▶ **Request**
In the material that opens with the line containing "Switch the mode to Fast" and closes with the line containing "click(707, 419)", swap "Fast" for "Accurate" and write those lines out again with everything else unchanged. Leave the pictures out of your answer.

▶ **Data rows**
------------------------
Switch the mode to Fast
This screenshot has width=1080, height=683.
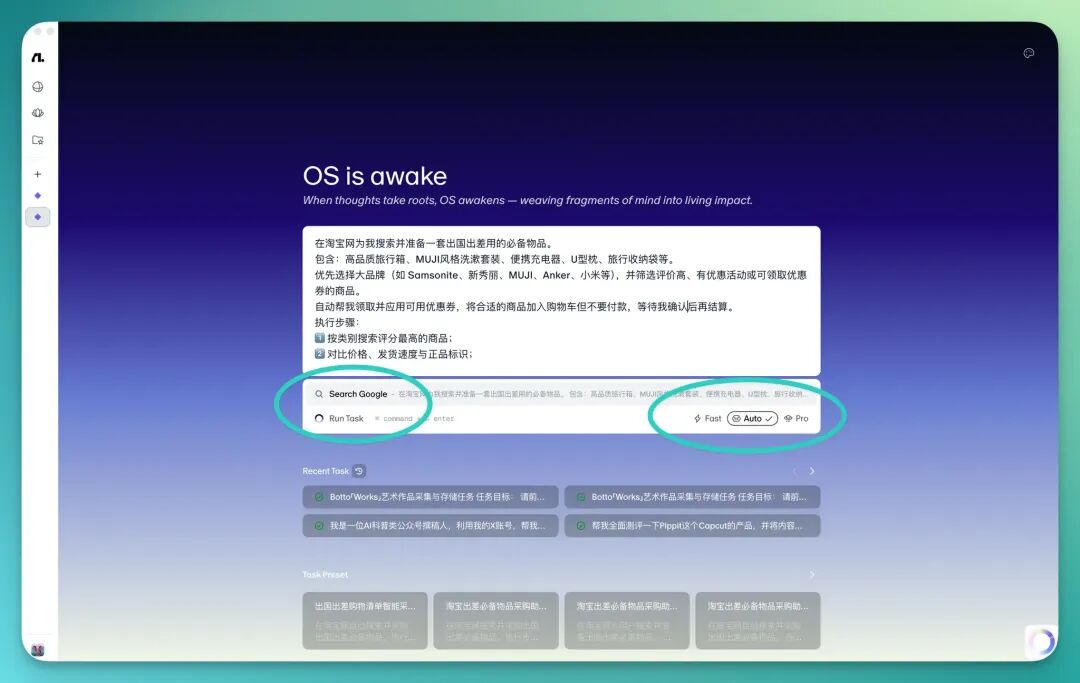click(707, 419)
------------------------
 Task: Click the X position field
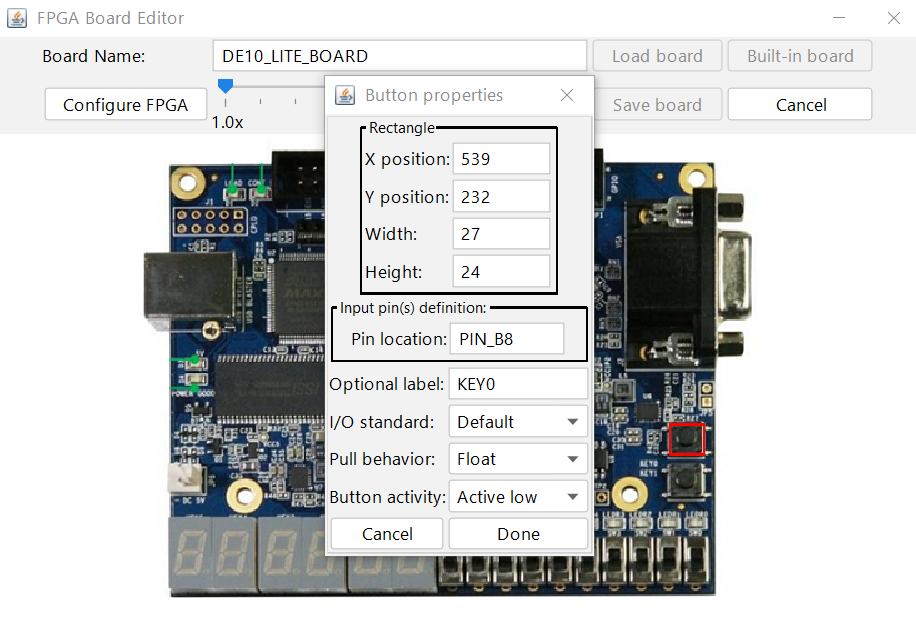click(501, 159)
------------------------
▶ **Task solution**
Switch the mode to Accurate
This screenshot has width=1080, height=683.
click(707, 419)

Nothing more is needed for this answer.